----- Data for this exercise
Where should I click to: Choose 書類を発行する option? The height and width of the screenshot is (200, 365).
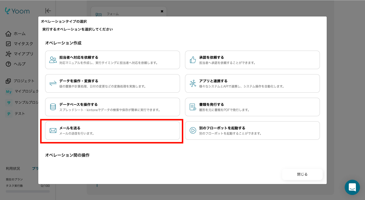click(252, 107)
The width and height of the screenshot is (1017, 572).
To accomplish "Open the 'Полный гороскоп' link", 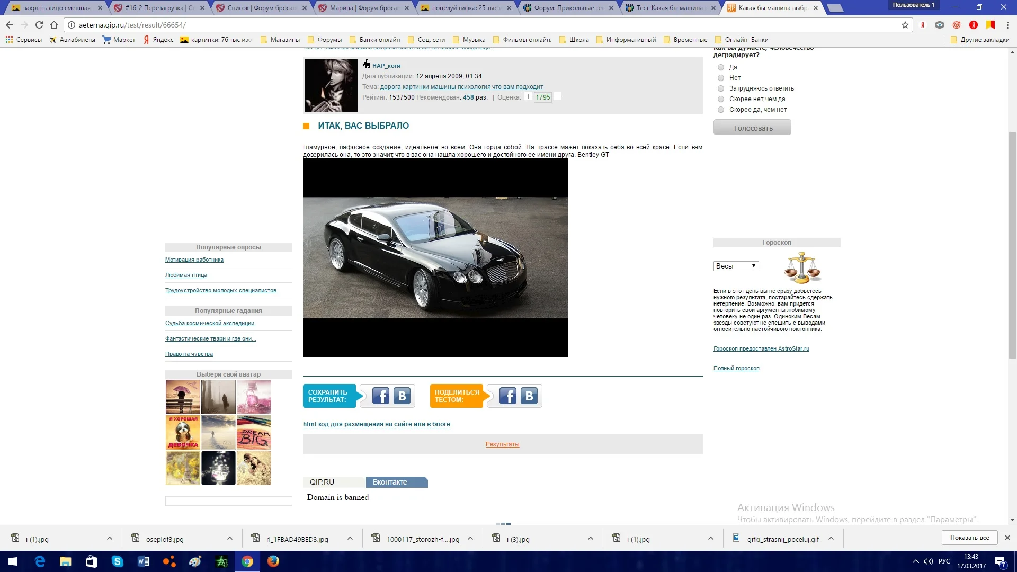I will tap(736, 368).
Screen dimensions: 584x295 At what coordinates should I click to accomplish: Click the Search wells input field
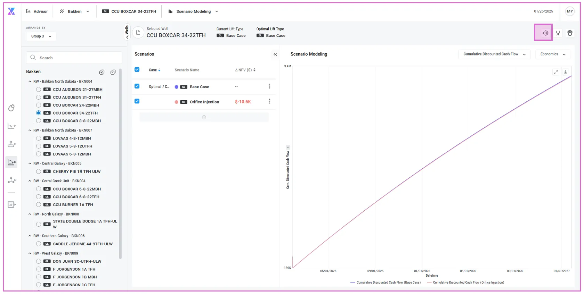(x=74, y=58)

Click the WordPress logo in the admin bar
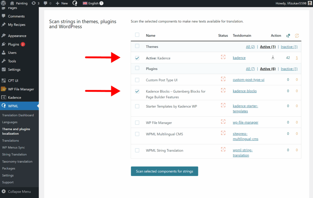pos(3,3)
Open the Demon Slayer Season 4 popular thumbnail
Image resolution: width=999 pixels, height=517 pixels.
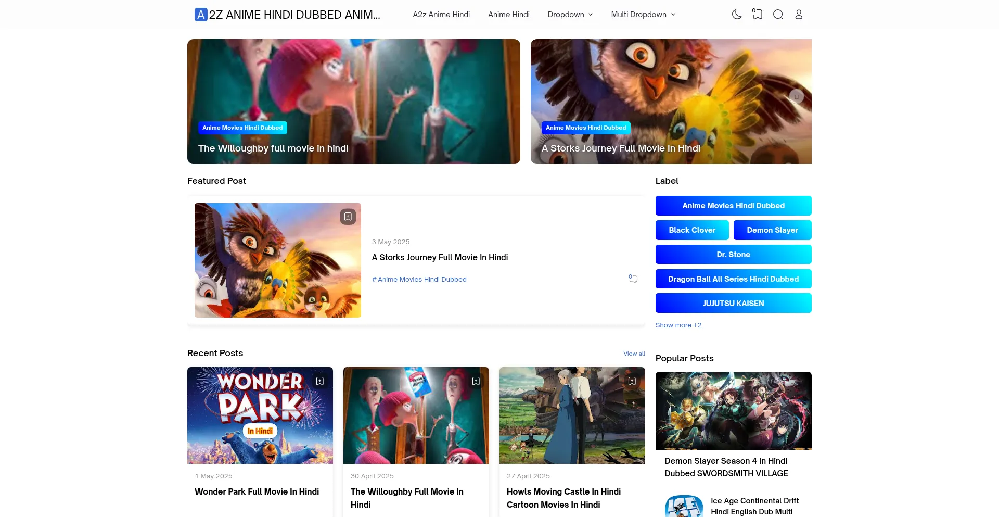733,411
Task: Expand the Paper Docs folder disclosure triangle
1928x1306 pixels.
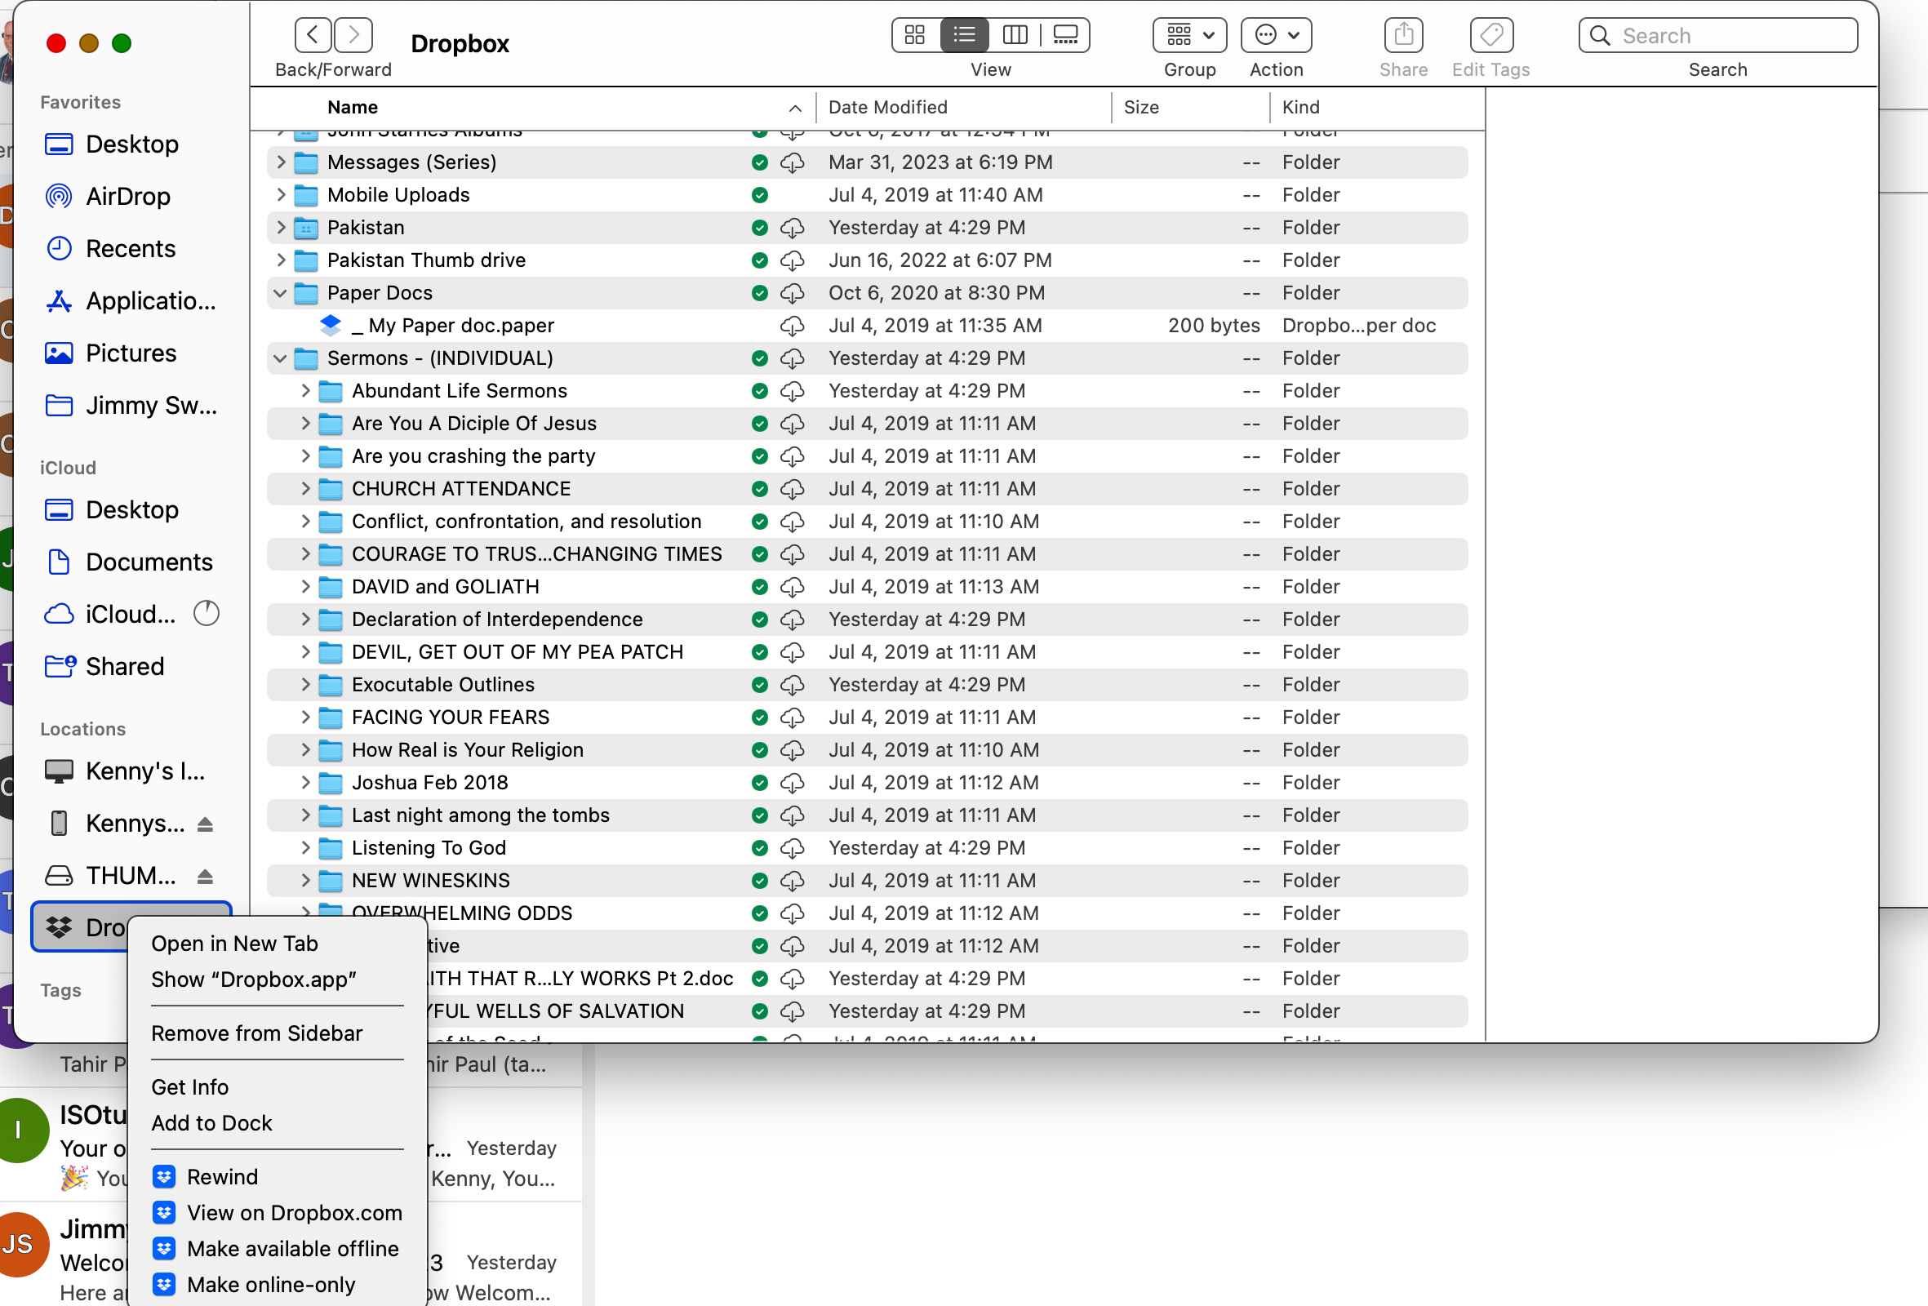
----------
**Problem details**
Arrange the rows from the line containing "Screen dimensions: 584x295" through the end of the rows, both included, as a numbered list without blank lines. Leave the pictures out.

**Exercise solution**
1. Screen dimensions: 584x295 At what coordinates should I click to accomplish: Click the Search wells input field
2. (x=74, y=58)
3. Click the WordPress logo in the admin bar
4. pos(3,3)
5. Open the Demon Slayer Season 4 popular thumbnail
6. Image resolution: width=999 pixels, height=517 pixels.
7. 733,411
8. Task: Expand the Paper Docs folder disclosure triangle
9. 1928x1306 pixels.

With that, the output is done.